Due to the complexity of these questions, students often rely on online resources for further help (e.g. Wolfram|Alpha). If students had a differential equation they were solving and wanted to verify their answer, they can easily input it into Wolfram|Alpha and be given the final answer as well as the step-by-step solution. This approach can also be taken for derivatives, integrals, simplifying expressions, etc.

… but what about proofs?

We’ve established that proofs are not considered to be computation questions. As a result, to my understanding, no calculator or online tool has been able to generate solutions for proof questions… until now.

I vividly remember in my first year wanting to verify my solutions for proofs on an assignment. I had written out what I thought were the correct solutions to the proof questions. But how could I check if my answers were right? Surprisingly, there were only two ways to verify the correctness of my proofs:

- Find the exact same proof as an example online (which was very rare)
- Compare my solutions with someone else in the class, and assume if we both had the same solution that we must both be right (bad assumption)

So why is it so easy to find a “derivative calculator” online, but not a “proof calculator”?

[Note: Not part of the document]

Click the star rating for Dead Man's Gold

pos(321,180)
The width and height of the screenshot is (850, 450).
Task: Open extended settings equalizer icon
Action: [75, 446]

The answer is mainly due to the fact that proofs have generally not been considered computable. Since the same set of rules can’t be applied to cover 100% of proofs, a computer has difficulty creating the logical steps of which the proof is composed. My solution to this problem was to build a library of pattern-matched proofs (as explained further below). This approach demonstrated the existence of computation playing a role in constructing proofs, and led to the creation of a working “proof generator.”

#### Prototype

Over a summer I began building a prototype application, which was able to perform a limited number of proofs using the principle of mathematical induction (PMI). PMI is a common tactic for constructing proofs. The logic for proving a query true via PMI is often compared to proving that a line of dominoes will all fall down in succession. First, you want to prove that the first domino will fall over if you push it. Second, you want to prove that if any given domino falls over, the one following it will also fall over. By proving these two facts, you are able to show that a line of dominoes will fall over if the first one is pushed.

This domino example well describes the logic behind induction proofs, which are composed of:

- Base case (first domino): Prove the statement is true for the base case (the smallest
*n*value), i.e. if you were proving something was true for*n*≥ 1, the base case is showing the statement is true for*n*= 1. - Inductive step (consecutive dominoes): This is the more challenging step. In the inductive step, you assume the statement is true for some value (i.e.
*k*), and then try to show this is also true for*k*+ 1.

If both of these steps are done correctly, then the proof is complete.

Before development, I had discussed building this application with a professor at my undergraduate university (Algoma University). He compared this challenging idea to building a recipe book that contains every recipe in the world. You can keep adding as many recipes as you can get your hands on, but it is essentially impossible to include every recipe ever made. Similarly, I can keep adding more coverage for proofs to be generated, but I will never be able to include every proof that a user will ask for.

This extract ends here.